§ **Aim of the task**
After locating the line with "How do I perform: Select" in the entries below, set down exactly that line and each one after it to the end, skipping pictures.

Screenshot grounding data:
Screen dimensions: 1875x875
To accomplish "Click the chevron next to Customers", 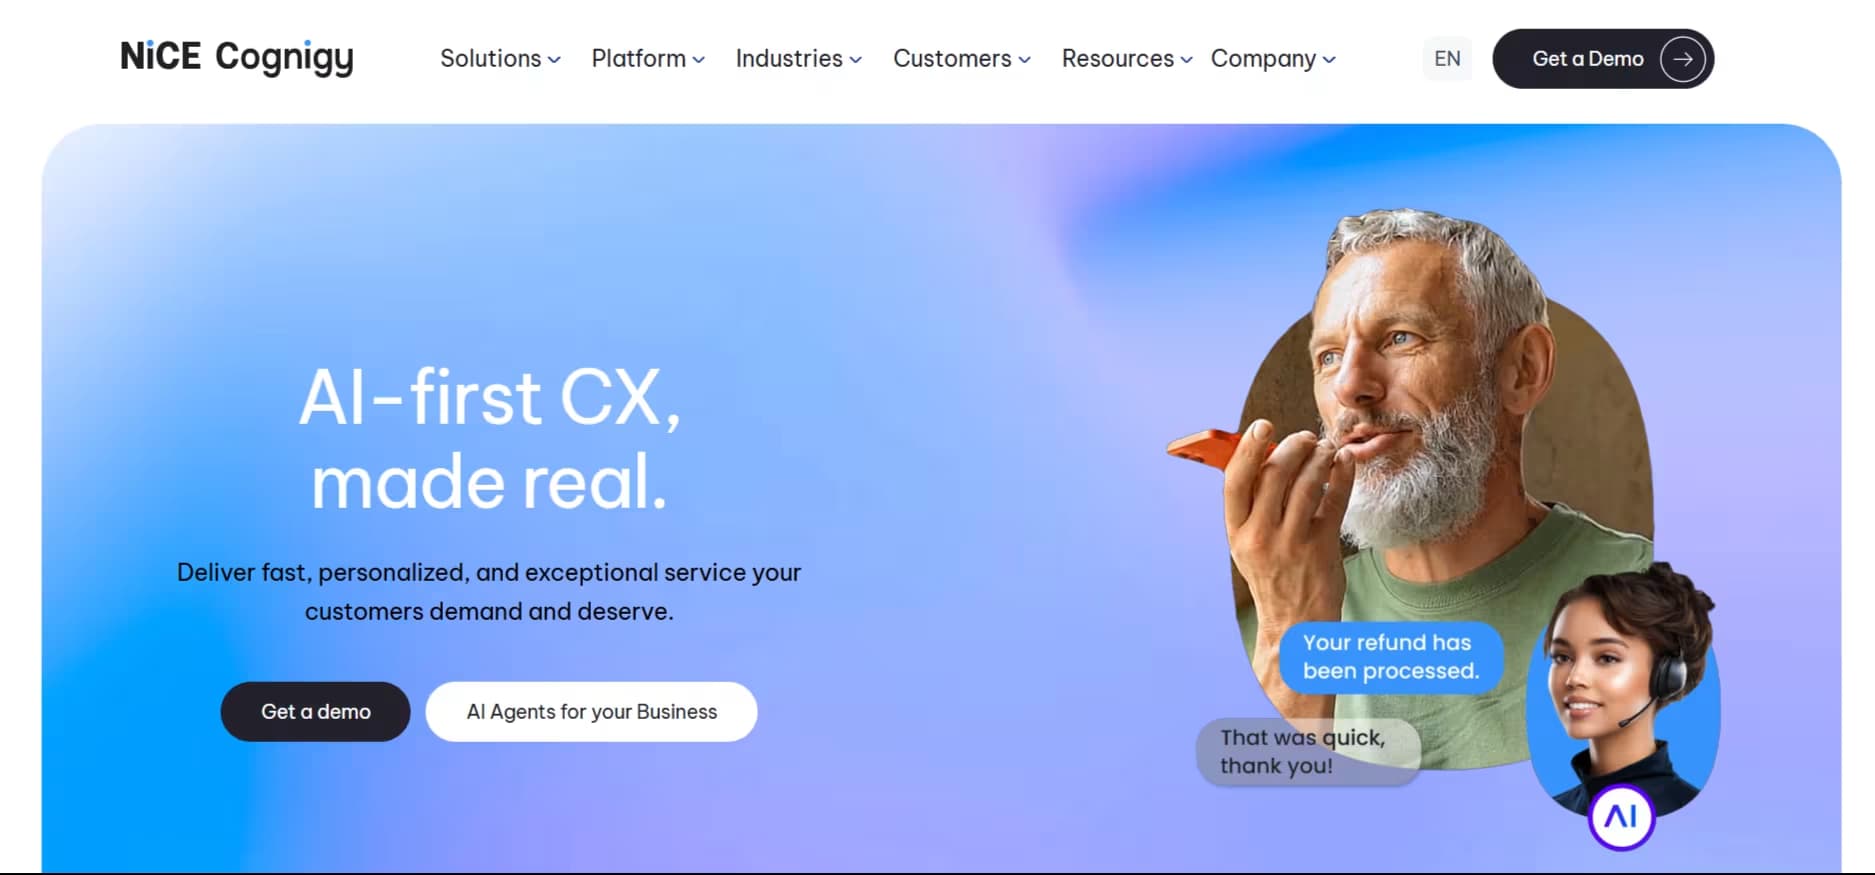I will pyautogui.click(x=1024, y=60).
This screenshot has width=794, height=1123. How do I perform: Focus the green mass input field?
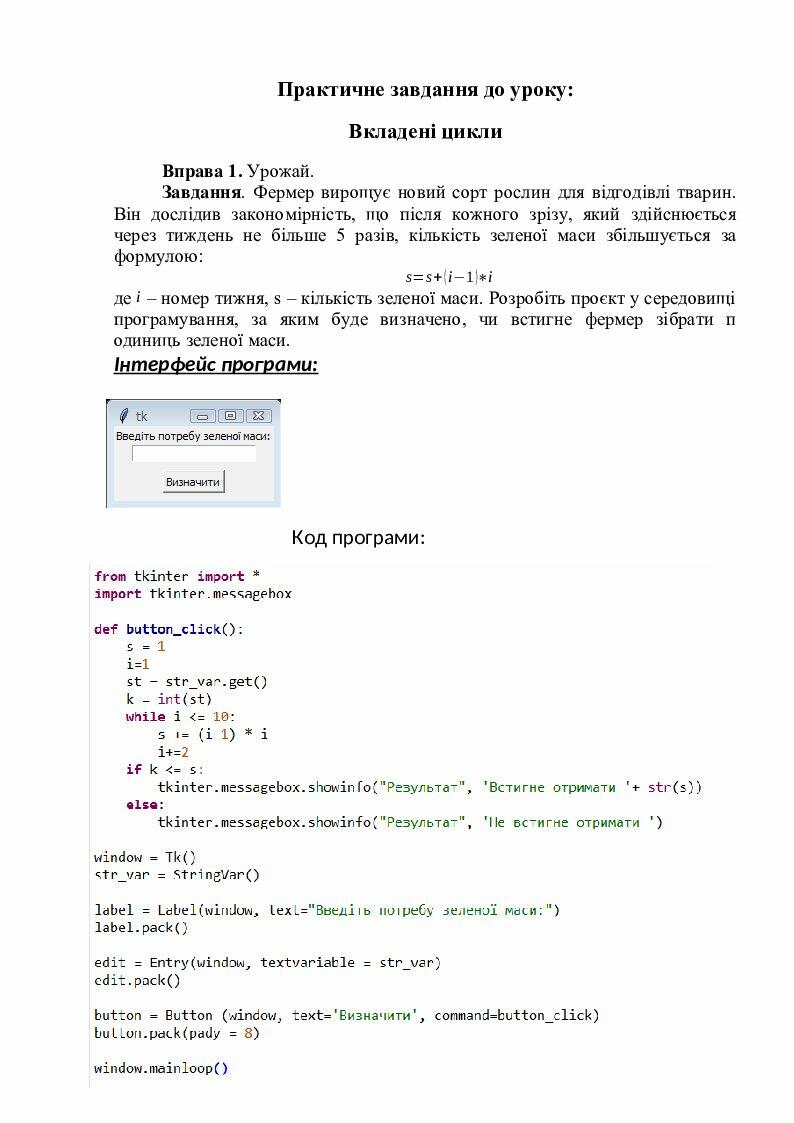(x=194, y=454)
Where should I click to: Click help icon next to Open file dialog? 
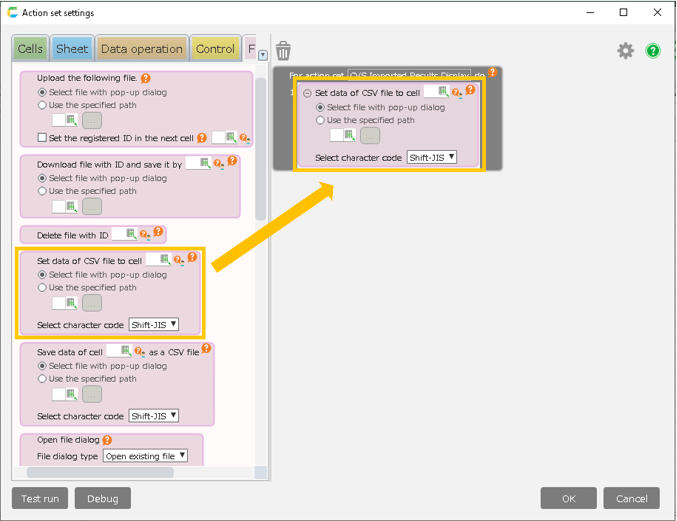coord(107,440)
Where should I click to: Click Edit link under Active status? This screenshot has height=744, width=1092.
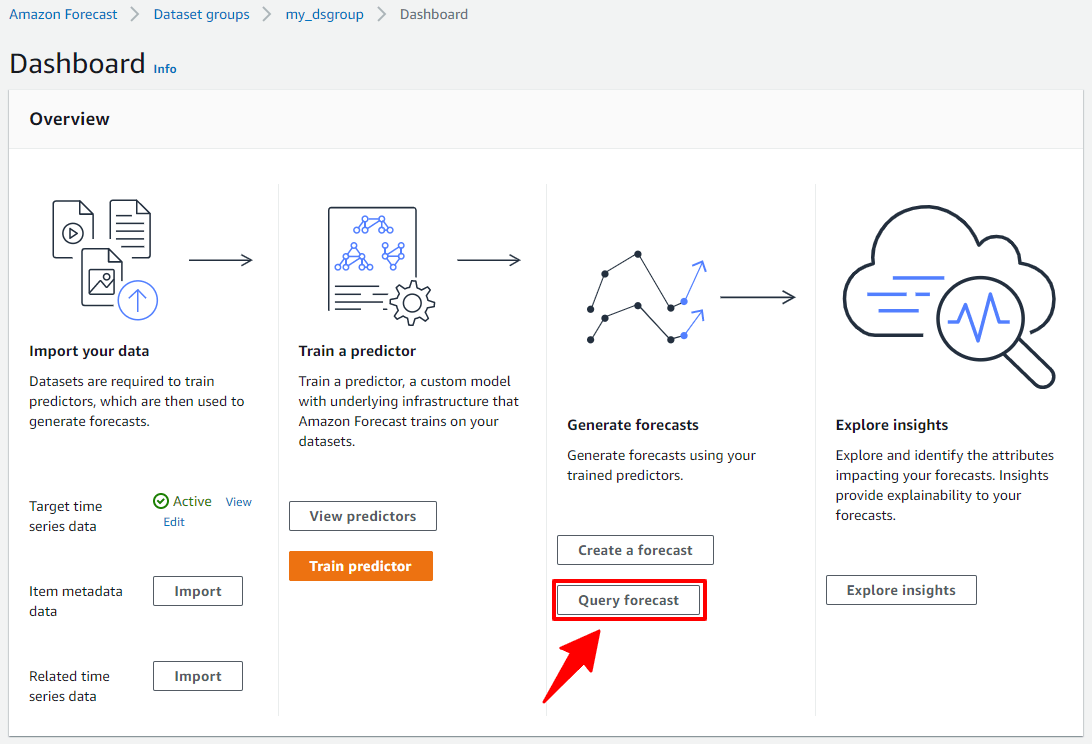174,522
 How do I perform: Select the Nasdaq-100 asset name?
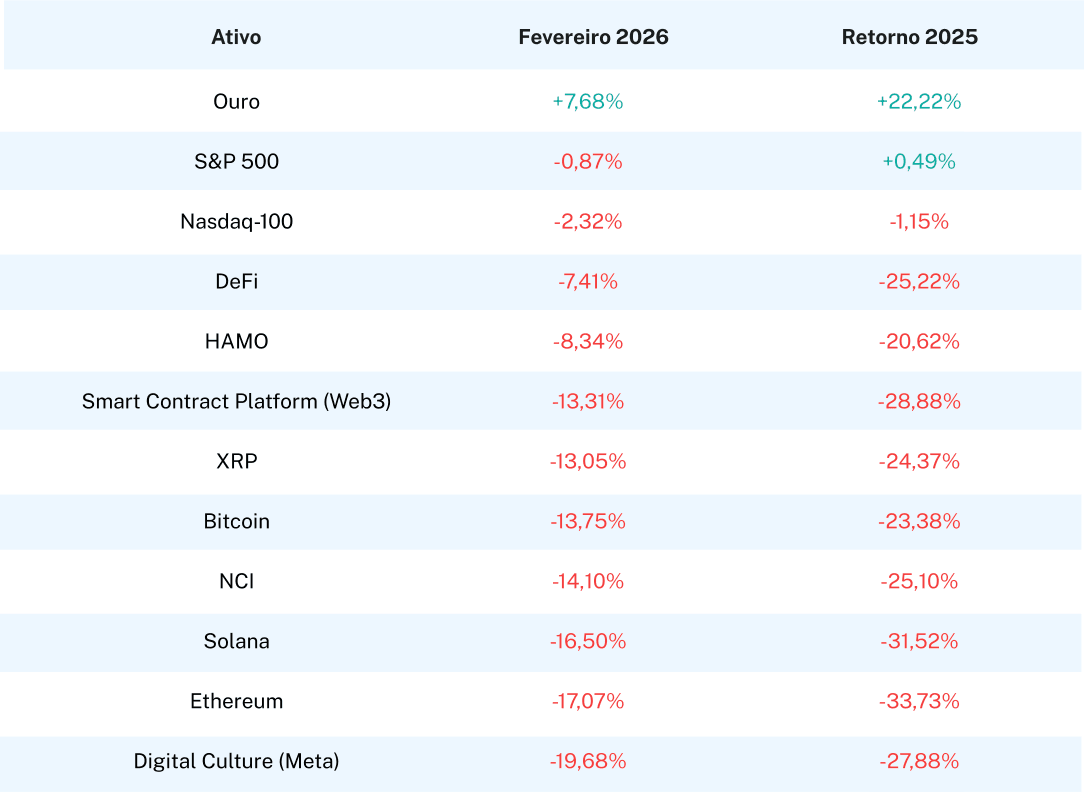pos(236,222)
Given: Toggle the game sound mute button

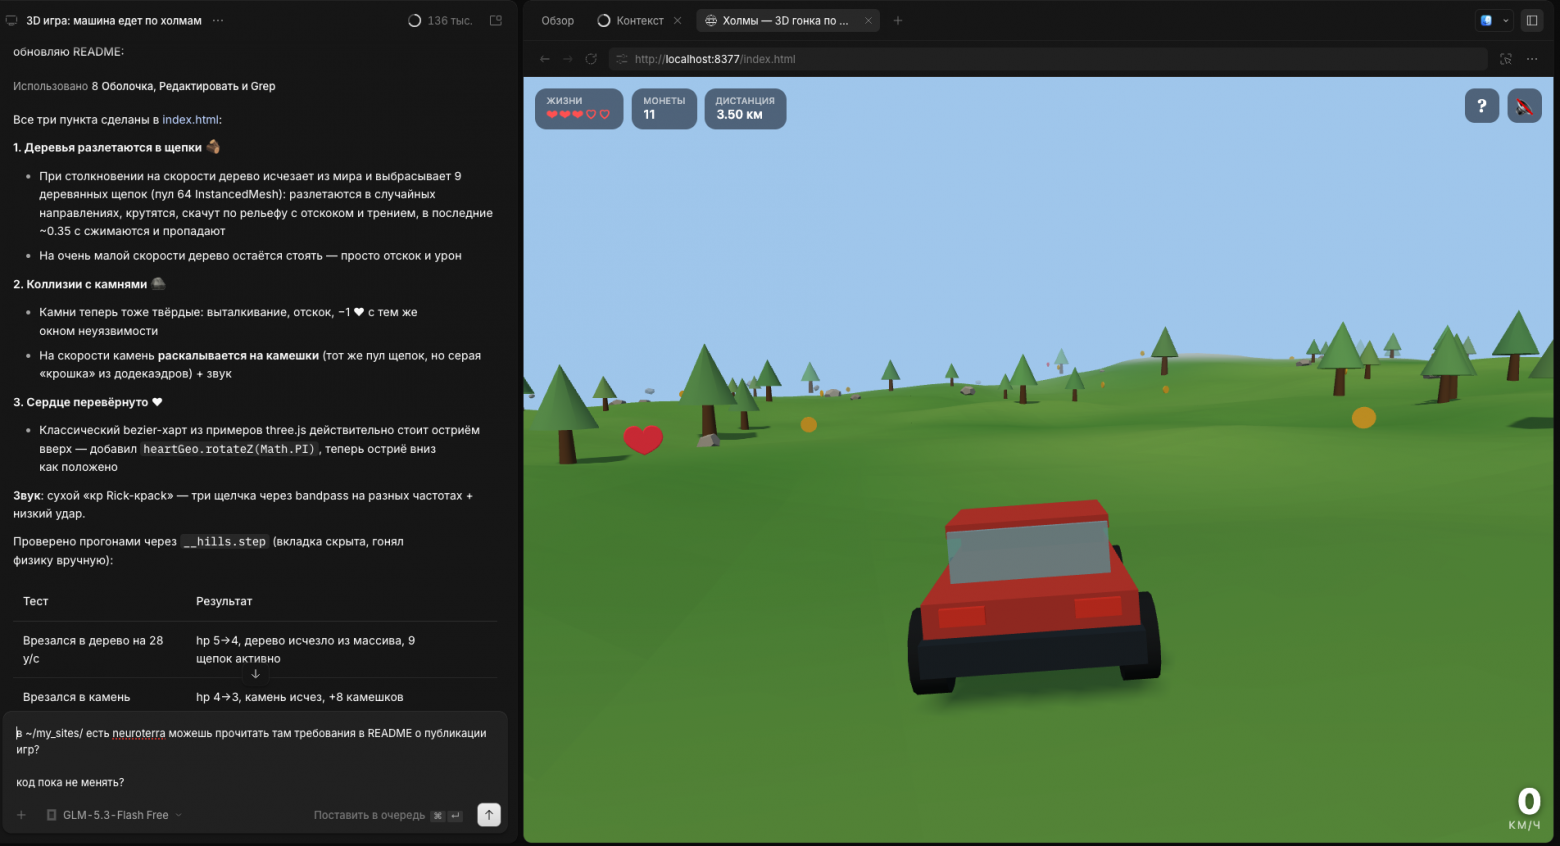Looking at the screenshot, I should click(x=1524, y=106).
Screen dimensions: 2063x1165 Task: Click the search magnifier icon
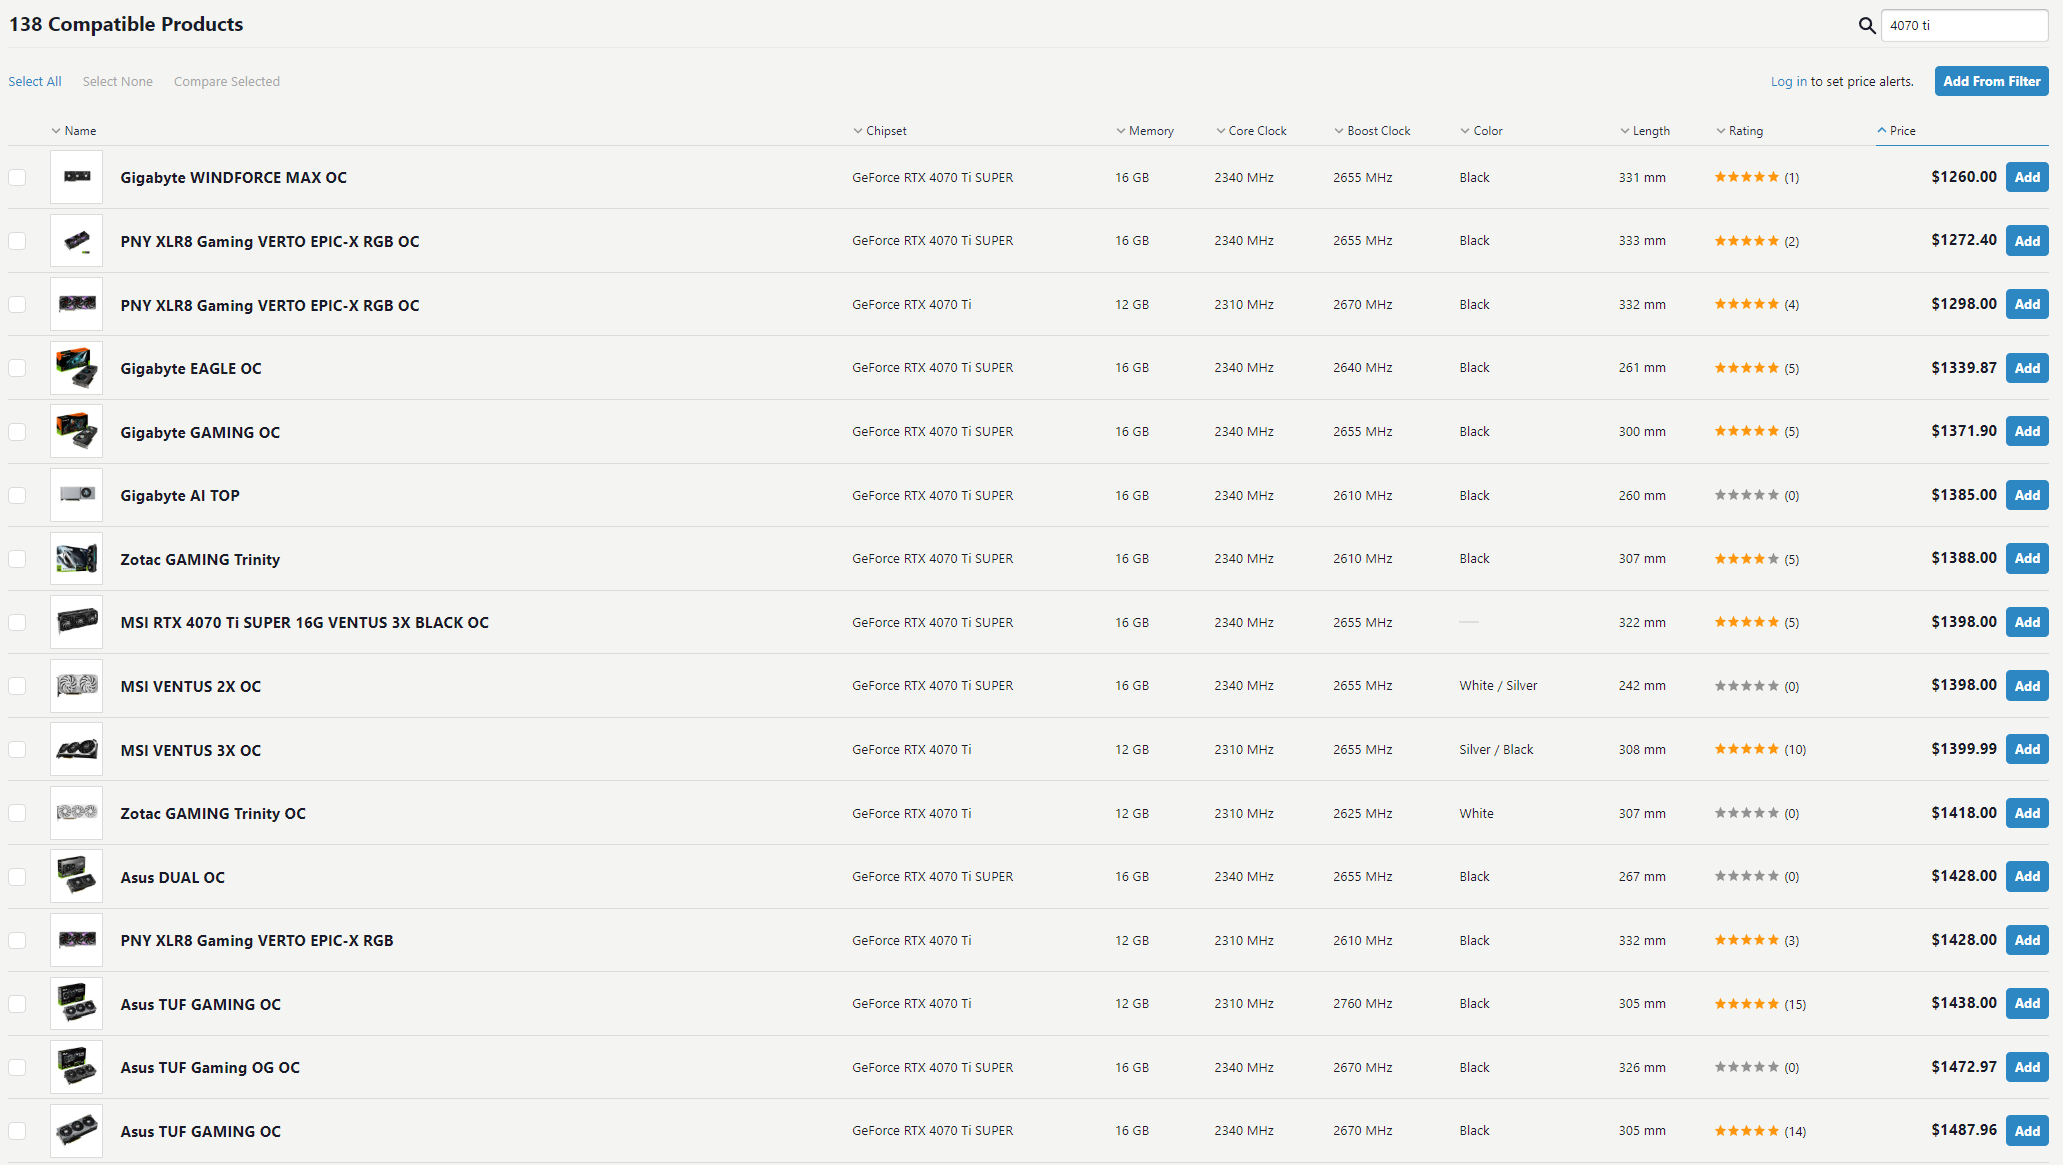pos(1866,26)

§ **Your solution**
 How do I perform: Select the Nasdaq-100 asset name?
pos(236,222)
Given: Toggle the game sound mute button

Looking at the screenshot, I should click(x=1524, y=106).
Screen dimensions: 2063x1165 Task: Click the search magnifier icon
pos(1866,26)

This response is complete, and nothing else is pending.